[COLUMN] On finding peace in this troubled world

YOU’VE often heard me say that we’re living in the most challenging time in this generation. I say it because we keep facing a world of conflicts, division, war,  corruption, extremism, and disinformation.

Our minds and hearts are troubled as we learn more about mass shootings, racial hatred radicalized on the internet, misinformation and lies in politics and government, evil revisions of historical facts, and moral wars on life and gender issues.

We’re afraid about the economy, the future and safety of our children, the harmful effects and influence of social media on our minds and society, and another COVID-19 virus variant. All these concerns have affected our physical, emotional, and spiritual health.

How do we stay healthy, how do we keep the peace, and how can we be brave? Who and what should we believe? How can we raise and educate our children wisely? We long for peace, guidance, wisdom, and truth.

Anne Osdieck’s prayers in Center for Liturgy express these deep desires:

“Come, O Holy Spirit, lead us to your home, the one within us. Discern for each of us, as you did for each of the apostles, untold truths. Be the fire that never dies, the wind that lifts us—raising us high, on wings that set us free.

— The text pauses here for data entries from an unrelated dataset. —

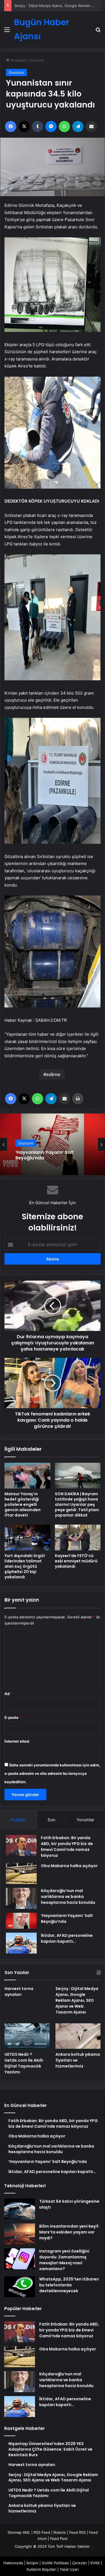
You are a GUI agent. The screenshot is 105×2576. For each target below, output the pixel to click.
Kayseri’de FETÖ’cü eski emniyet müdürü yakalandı (76, 1561)
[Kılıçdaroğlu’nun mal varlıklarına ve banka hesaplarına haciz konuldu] (21, 1898)
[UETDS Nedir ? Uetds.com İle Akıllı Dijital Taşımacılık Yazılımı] (27, 2036)
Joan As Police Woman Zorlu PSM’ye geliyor (48, 1155)
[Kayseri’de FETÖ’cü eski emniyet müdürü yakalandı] (78, 1537)
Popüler (18, 1819)
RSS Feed (42, 2532)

O Holy Spirit, teacher of all good, remind us of what Jesus said and did, and who he is. Let our hearts be untroubled and fearless as we take your compassion everywhere it’s needed in our world today.

O Christ, you are the temple. God’s glory lights your altar. Make us merely candles, please; let us glow in this world, right here, right now in the dimness of our day.”

Often, it is when we enter deeply into this kind of prayer when we ask God to grant us his Spirit that we can find peace, wisdom, hope, and wisdom. As Jesus told us in this Sunday’s Gospel (John 14:23-29), “Peace I leave you; my peace I give to you. Not as the world gives do I give it to you.”

The world will not give us all the solutions to our troubles. But a mind and heart tuned to God’s Spirit and the Way of Christ would grant us peace, guidance, and courage.

Let us not despair but live in hope and love of the Father and the Son and through the power of the Holy Spirit. Amen.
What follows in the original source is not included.